### TASK DESCRIPTION
Repeat the material exactly, leaving no line out.
════════
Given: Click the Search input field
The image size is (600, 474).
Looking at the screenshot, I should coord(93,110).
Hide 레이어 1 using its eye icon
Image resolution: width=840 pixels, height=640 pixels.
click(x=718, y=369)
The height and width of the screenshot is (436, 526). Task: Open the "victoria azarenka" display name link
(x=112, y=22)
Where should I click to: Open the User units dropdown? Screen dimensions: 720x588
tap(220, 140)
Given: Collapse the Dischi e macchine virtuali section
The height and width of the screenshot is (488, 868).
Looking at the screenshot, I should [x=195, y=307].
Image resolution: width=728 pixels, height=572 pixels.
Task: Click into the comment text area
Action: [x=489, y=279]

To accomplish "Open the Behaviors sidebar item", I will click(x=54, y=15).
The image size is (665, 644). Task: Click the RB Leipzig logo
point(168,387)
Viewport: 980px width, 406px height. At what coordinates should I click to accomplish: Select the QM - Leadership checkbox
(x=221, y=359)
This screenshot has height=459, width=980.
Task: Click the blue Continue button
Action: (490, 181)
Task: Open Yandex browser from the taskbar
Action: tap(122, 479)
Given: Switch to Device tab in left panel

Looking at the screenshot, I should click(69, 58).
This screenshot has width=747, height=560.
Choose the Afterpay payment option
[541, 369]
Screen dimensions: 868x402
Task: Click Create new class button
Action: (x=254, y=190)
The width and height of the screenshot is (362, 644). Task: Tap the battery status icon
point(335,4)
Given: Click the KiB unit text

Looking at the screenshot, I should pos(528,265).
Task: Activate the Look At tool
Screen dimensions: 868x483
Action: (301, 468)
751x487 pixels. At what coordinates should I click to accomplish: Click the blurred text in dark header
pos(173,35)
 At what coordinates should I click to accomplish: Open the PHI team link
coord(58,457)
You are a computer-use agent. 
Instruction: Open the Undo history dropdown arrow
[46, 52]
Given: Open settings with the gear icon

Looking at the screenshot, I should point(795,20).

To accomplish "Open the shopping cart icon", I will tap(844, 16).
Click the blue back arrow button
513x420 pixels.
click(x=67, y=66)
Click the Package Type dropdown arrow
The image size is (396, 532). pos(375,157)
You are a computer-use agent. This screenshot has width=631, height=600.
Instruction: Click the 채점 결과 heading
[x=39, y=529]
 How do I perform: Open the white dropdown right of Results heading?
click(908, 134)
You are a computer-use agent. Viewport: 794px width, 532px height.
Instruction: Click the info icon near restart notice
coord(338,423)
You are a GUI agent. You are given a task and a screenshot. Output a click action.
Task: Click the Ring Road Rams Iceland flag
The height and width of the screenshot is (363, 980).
════════
### ANSWER TO THE PROBLEM
Given: Click the Search input field
The image size is (600, 474).
Looking at the screenshot, I should coord(93,110).
Hide 레이어 1 using its eye icon
Image resolution: width=840 pixels, height=640 pixels.
click(x=718, y=369)
The height and width of the screenshot is (436, 526). Task: Open the "victoria azarenka" display name link
(x=112, y=22)
Where should I click to: Open the User units dropdown? Screen dimensions: 720x588
tap(220, 140)
Given: Collapse the Dischi e macchine virtuali section
The height and width of the screenshot is (488, 868).
Looking at the screenshot, I should [x=195, y=307].
Image resolution: width=728 pixels, height=572 pixels.
Task: Click into the comment text area
Action: [x=489, y=279]

To accomplish "Open the Behaviors sidebar item", I will click(x=54, y=15).
The image size is (665, 644). Task: Click the RB Leipzig logo
point(168,387)
Viewport: 980px width, 406px height. At what coordinates should I click to accomplish: Select the QM - Leadership checkbox
(x=221, y=359)
This screenshot has height=459, width=980.
Task: Click the blue Continue button
Action: (490, 181)
Task: Open Yandex browser from the taskbar
Action: tap(122, 479)
Given: Switch to Device tab in left panel

Looking at the screenshot, I should click(69, 58).
This screenshot has width=747, height=560.
Choose the Afterpay payment option
[541, 369]
Screen dimensions: 868x402
Task: Click Create new class button
Action: (x=254, y=190)
The width and height of the screenshot is (362, 644). Task: Tap the battery status icon
point(335,4)
Given: Click the KiB unit text

Looking at the screenshot, I should pos(528,265).
Task: Activate the Look At tool
Screen dimensions: 868x483
Action: (301, 468)
751x487 pixels. At what coordinates should I click to accomplish: Click the blurred text in dark header
pos(173,35)
 At what coordinates should I click to accomplish: Open the PHI team link
coord(58,457)
You are a computer-use agent. 
Instruction: Open the Undo history dropdown arrow
[46, 52]
Given: Open settings with the gear icon

Looking at the screenshot, I should point(795,20).

To accomplish "Open the shopping cart icon", I will tap(844, 16).
Click the blue back arrow button
513x420 pixels.
click(x=67, y=66)
Click the Package Type dropdown arrow
The image size is (396, 532). pos(375,157)
You are a computer-use agent. This screenshot has width=631, height=600.
Instruction: Click the 채점 결과 heading
[x=39, y=529]
 How do I perform: Open the white dropdown right of Results heading?
click(908, 134)
You are a computer-use agent. Viewport: 794px width, 532px height.
Instruction: Click the info icon near restart notice
coord(338,423)
You are a GUI agent. You are given a task and a screenshot. Output a click action.
Task: Click the Ring Road Rams Iceland flag
The height and width of the screenshot is (363, 980).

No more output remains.